__Records provided__:
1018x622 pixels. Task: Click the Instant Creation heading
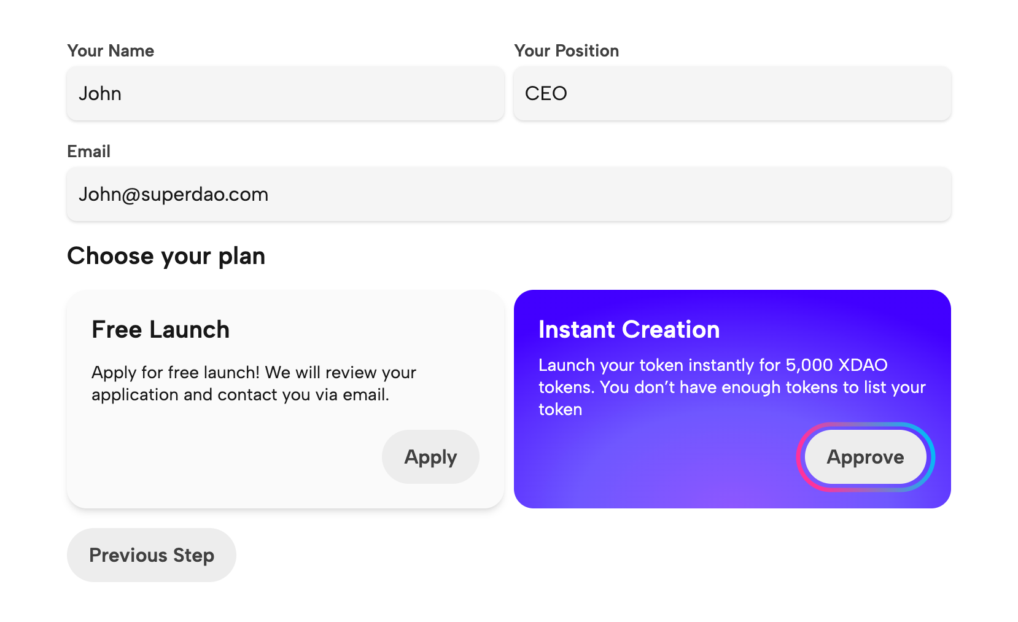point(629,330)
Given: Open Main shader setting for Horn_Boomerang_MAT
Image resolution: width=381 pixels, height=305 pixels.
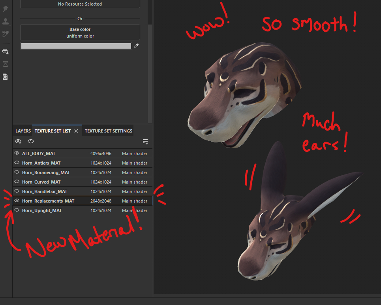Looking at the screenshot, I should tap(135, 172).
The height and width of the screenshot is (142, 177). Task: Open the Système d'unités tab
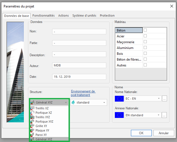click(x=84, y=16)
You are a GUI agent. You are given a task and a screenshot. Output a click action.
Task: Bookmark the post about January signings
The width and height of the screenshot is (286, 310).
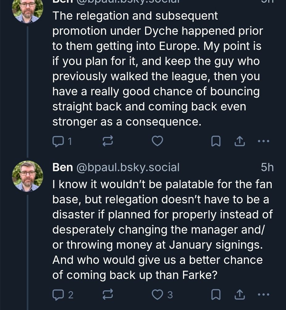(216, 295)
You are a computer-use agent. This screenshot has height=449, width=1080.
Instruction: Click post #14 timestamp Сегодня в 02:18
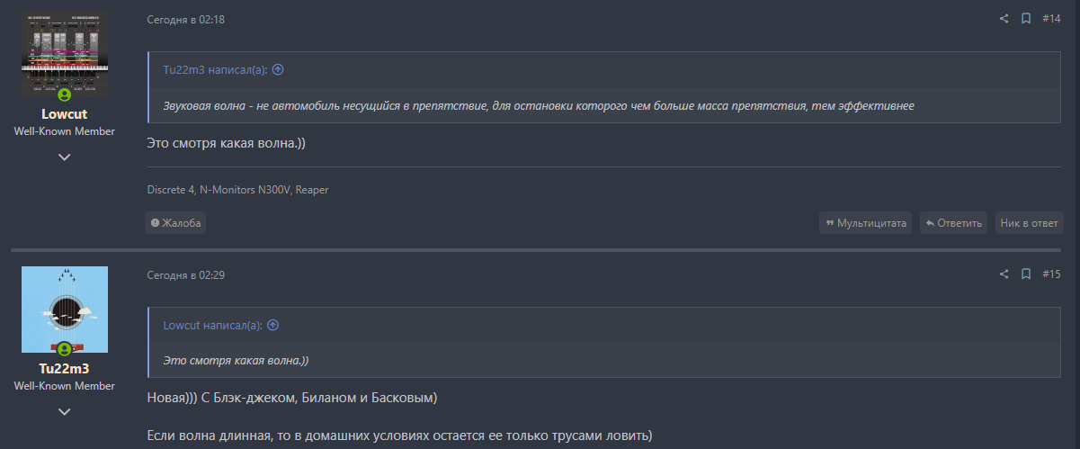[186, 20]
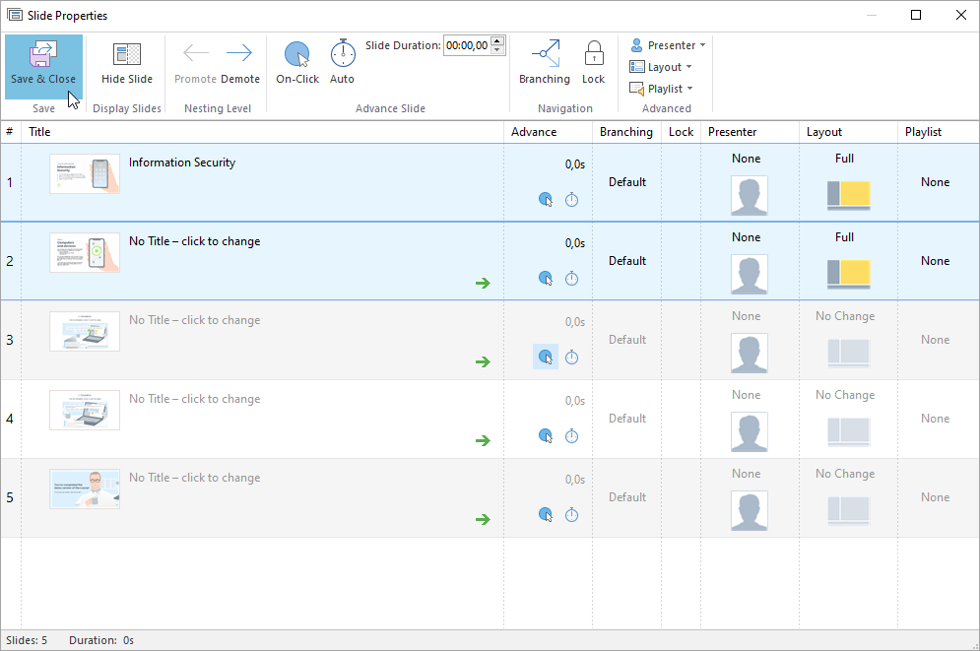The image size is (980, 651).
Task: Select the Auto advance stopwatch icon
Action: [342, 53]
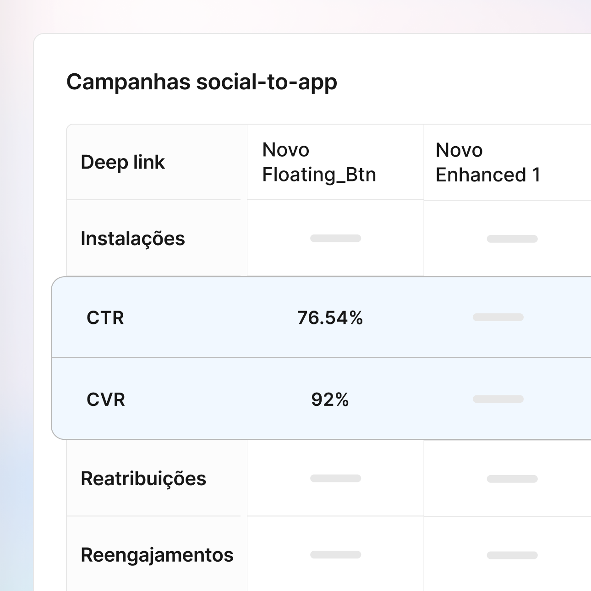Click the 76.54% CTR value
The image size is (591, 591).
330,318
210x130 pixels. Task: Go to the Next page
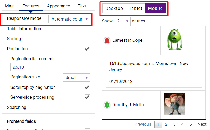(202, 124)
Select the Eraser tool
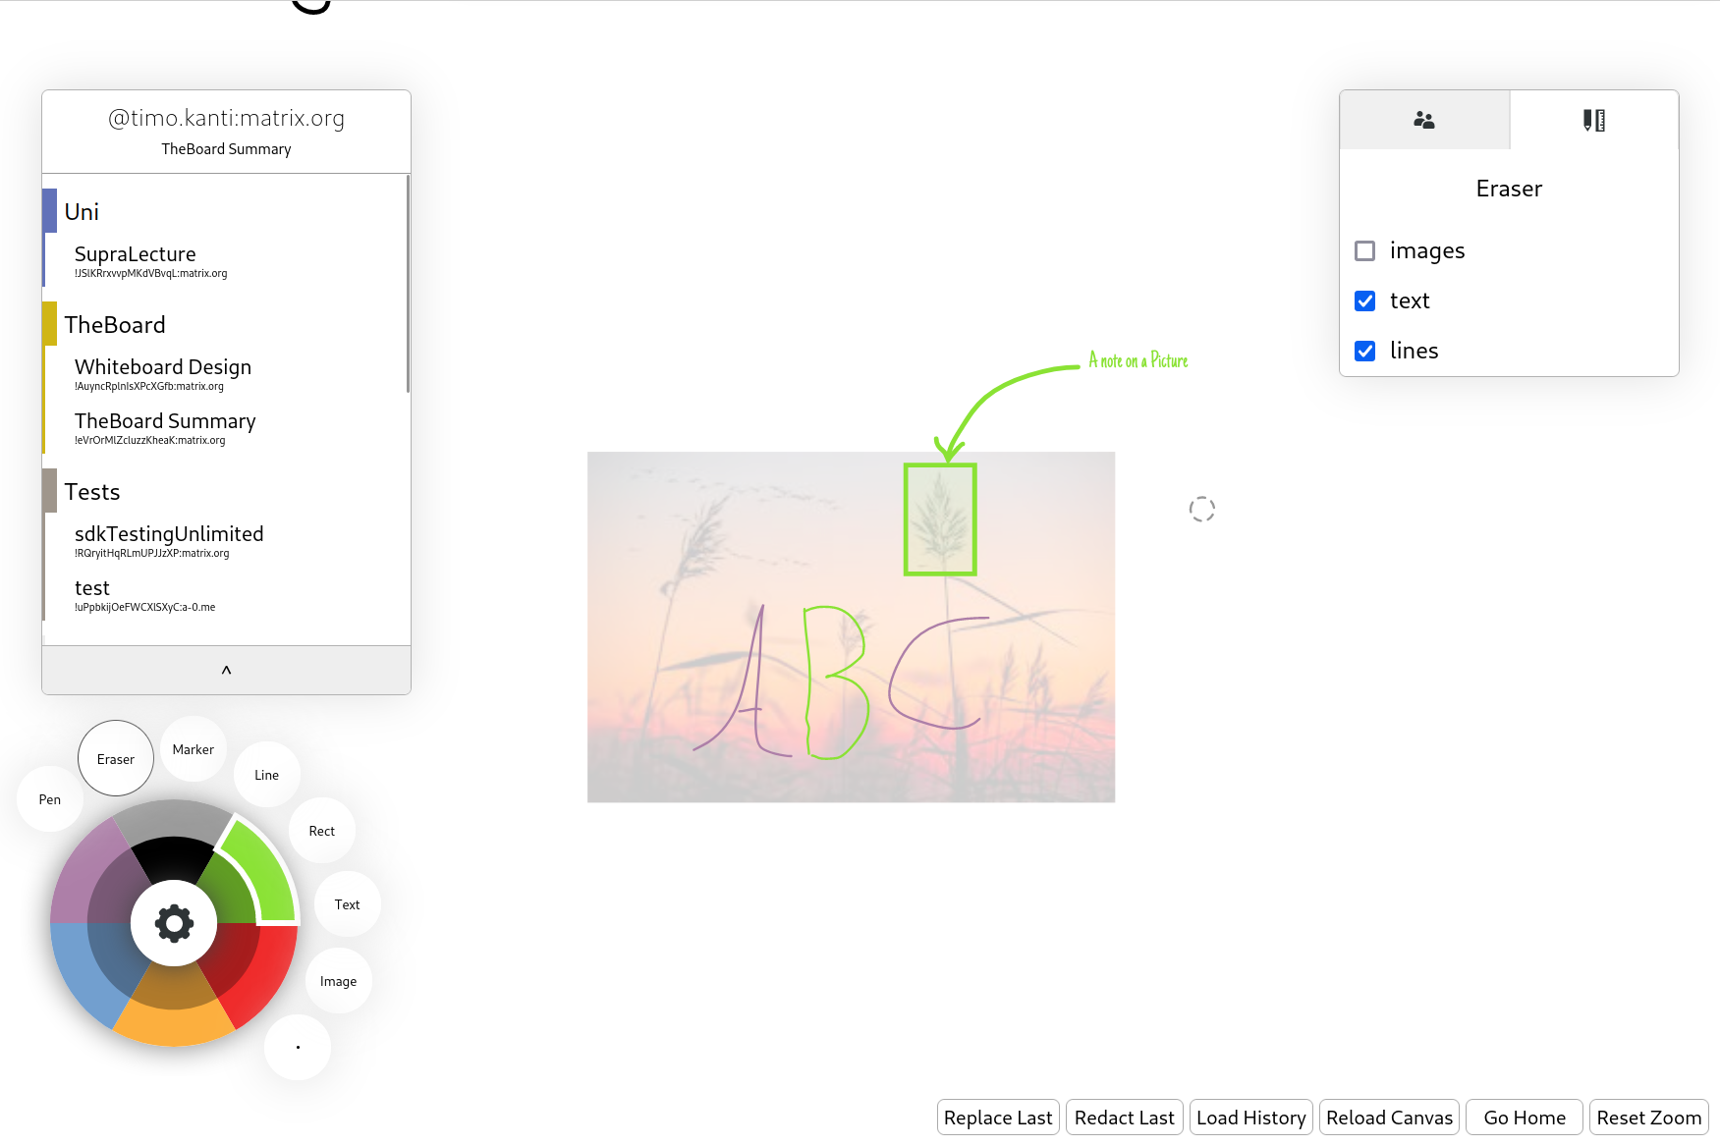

__Your assignment__:
In the records above, find the line containing "Image resolution: width=381", then write out exactly that line and every later one through the last, omitting pictures.

__Your solution__:
Image resolution: width=381 pixels, height=305 pixels.
Looking at the screenshot, I should tap(135, 172).
The height and width of the screenshot is (142, 177). Task: Open the Système d'unités tab
click(x=84, y=16)
You are a GUI agent. You are given a task and a screenshot. Output a click action.
Task: Bookmark the post about January signings
The width and height of the screenshot is (286, 310).
(216, 295)
You are a computer-use agent. This screenshot has height=449, width=1080.
Instruction: Click post #14 timestamp Сегодня в 02:18
[186, 20]
The image size is (980, 651).
Task: Select the Auto advance stopwatch icon
Action: [342, 53]
Click the 76.54% CTR value
The image size is (591, 591).
330,318
210x130 pixels. Task: Go to the Next page
(202, 124)
Select the Eraser tool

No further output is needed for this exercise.